(Stored data entries)
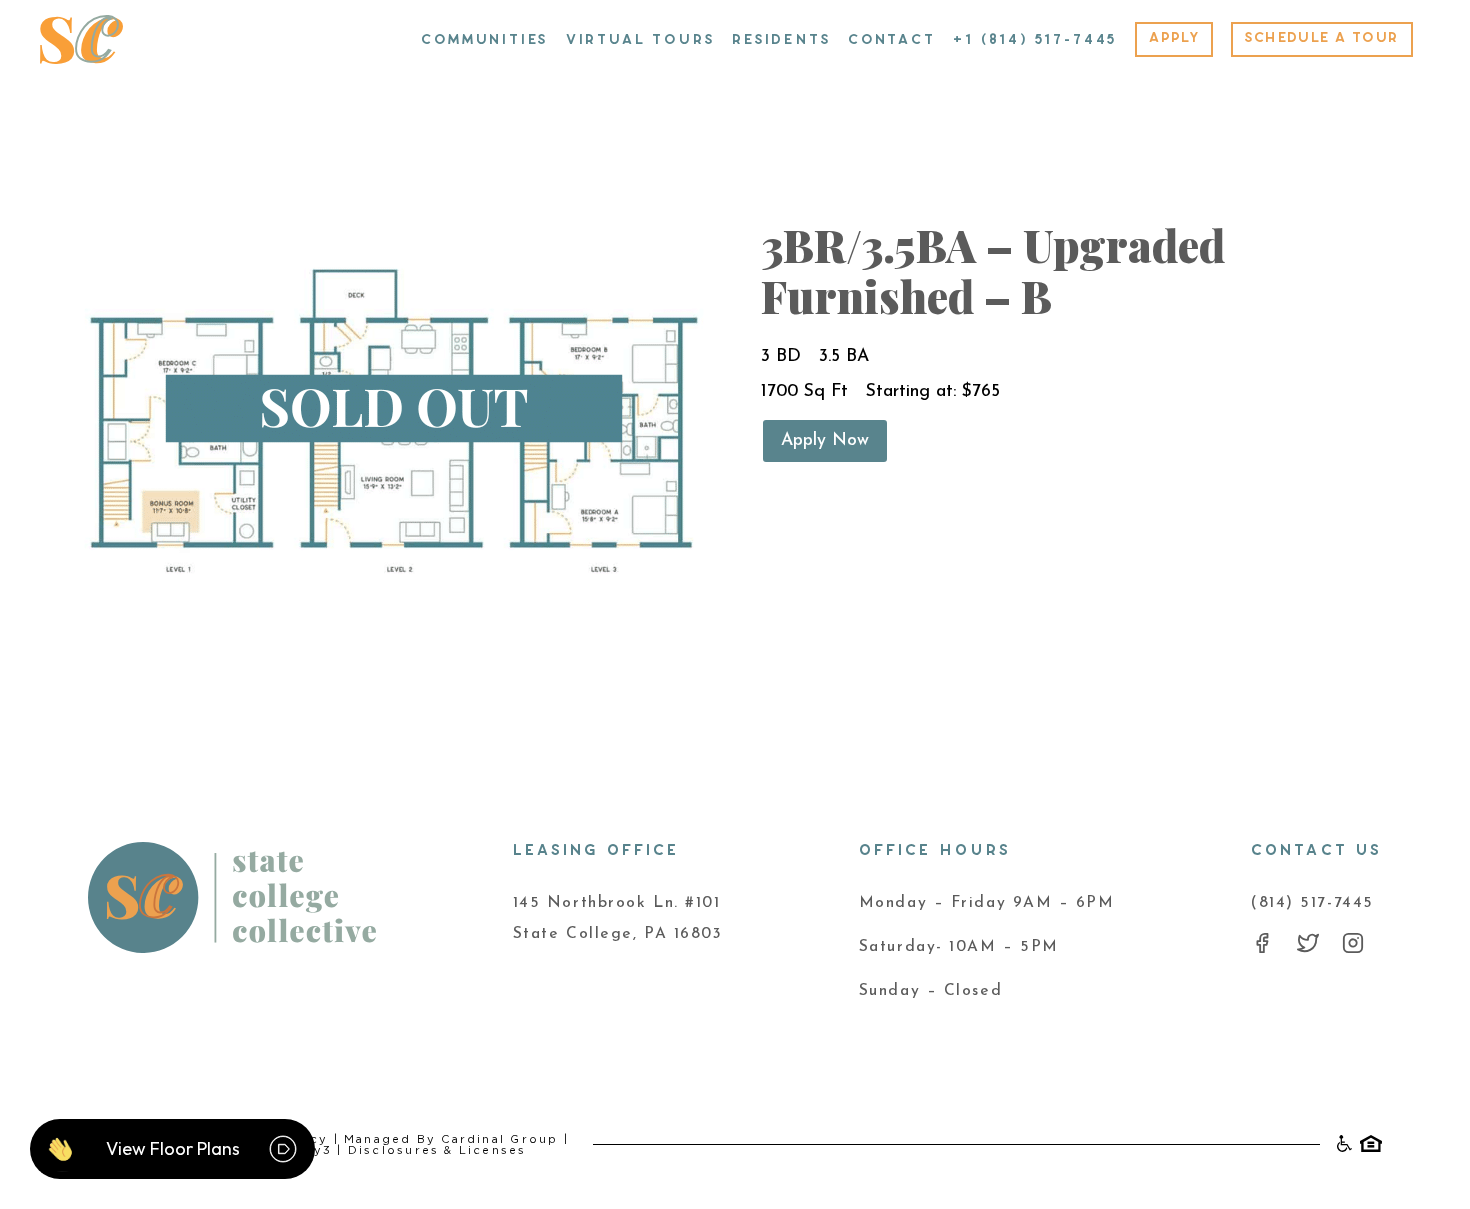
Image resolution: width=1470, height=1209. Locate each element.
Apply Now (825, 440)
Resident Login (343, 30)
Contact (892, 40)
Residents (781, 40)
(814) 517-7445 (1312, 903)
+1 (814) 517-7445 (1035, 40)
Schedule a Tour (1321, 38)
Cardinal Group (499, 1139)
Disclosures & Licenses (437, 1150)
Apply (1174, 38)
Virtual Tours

What you should do → Produce a verbatim copy of every entry, excluding pictures.

Response to this exercise →
Image resolution: width=1470, height=1209. Locate each element.
Apply Now (825, 440)
Resident Login (343, 30)
Contact (892, 40)
Residents (781, 40)
(814) 517-7445 (1312, 903)
+1 (814) 517-7445 (1035, 40)
Schedule a Tour (1321, 38)
Cardinal Group (499, 1139)
Disclosures & Licenses (437, 1150)
Apply (1174, 38)
Virtual Tours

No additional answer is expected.